> _Aim of the exercise_: Copy every record that appears below, exactly as it stands.

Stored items

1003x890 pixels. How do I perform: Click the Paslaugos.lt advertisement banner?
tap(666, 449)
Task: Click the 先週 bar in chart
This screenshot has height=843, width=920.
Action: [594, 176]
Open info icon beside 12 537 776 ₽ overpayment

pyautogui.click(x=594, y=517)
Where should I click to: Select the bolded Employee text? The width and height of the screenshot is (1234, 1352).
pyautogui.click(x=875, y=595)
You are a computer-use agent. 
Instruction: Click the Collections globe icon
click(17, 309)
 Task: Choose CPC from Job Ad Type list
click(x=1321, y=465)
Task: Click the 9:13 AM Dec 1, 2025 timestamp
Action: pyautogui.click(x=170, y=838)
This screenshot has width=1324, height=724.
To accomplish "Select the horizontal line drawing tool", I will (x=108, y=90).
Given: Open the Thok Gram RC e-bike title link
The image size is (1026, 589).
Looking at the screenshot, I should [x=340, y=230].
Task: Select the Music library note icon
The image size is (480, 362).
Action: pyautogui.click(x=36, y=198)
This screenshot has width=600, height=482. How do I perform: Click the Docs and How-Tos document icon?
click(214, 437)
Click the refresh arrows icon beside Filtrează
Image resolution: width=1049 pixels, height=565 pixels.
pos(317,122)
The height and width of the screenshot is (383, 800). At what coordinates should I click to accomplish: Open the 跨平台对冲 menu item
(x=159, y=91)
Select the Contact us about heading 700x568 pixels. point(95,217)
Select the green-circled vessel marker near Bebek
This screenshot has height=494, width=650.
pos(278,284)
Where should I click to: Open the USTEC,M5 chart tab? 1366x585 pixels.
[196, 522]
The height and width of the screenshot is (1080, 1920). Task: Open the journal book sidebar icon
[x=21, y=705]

> _Result for this exercise_:
1003x890 pixels. How do I perform: Click the Paslaugos.lt advertisement banner?
tap(666, 449)
Task: Click the 先週 bar in chart
This screenshot has height=843, width=920.
Action: [594, 176]
Open info icon beside 12 537 776 ₽ overpayment

pyautogui.click(x=594, y=517)
Where should I click to: Select the bolded Employee text? The width and height of the screenshot is (1234, 1352).
pyautogui.click(x=875, y=595)
You are a computer-use agent. 
Instruction: Click the Collections globe icon
click(17, 309)
 Task: Choose CPC from Job Ad Type list
click(x=1321, y=465)
Task: Click the 9:13 AM Dec 1, 2025 timestamp
Action: pyautogui.click(x=170, y=838)
This screenshot has width=1324, height=724.
To accomplish "Select the horizontal line drawing tool", I will (x=108, y=90).
Given: Open the Thok Gram RC e-bike title link
The image size is (1026, 589).
Looking at the screenshot, I should [x=340, y=230].
Task: Select the Music library note icon
The image size is (480, 362).
Action: pyautogui.click(x=36, y=198)
This screenshot has width=600, height=482. How do I perform: Click the Docs and How-Tos document icon?
click(214, 437)
Click the refresh arrows icon beside Filtrează
Image resolution: width=1049 pixels, height=565 pixels.
pos(317,122)
The height and width of the screenshot is (383, 800). At what coordinates should I click to accomplish: Open the 跨平台对冲 menu item
(x=159, y=91)
Select the Contact us about heading 700x568 pixels. point(95,217)
Select the green-circled vessel marker near Bebek
This screenshot has height=494, width=650.
pos(278,284)
Where should I click to: Open the USTEC,M5 chart tab? 1366x585 pixels.
[196, 522]
The height and width of the screenshot is (1080, 1920). Task: Open the journal book sidebar icon
[x=21, y=705]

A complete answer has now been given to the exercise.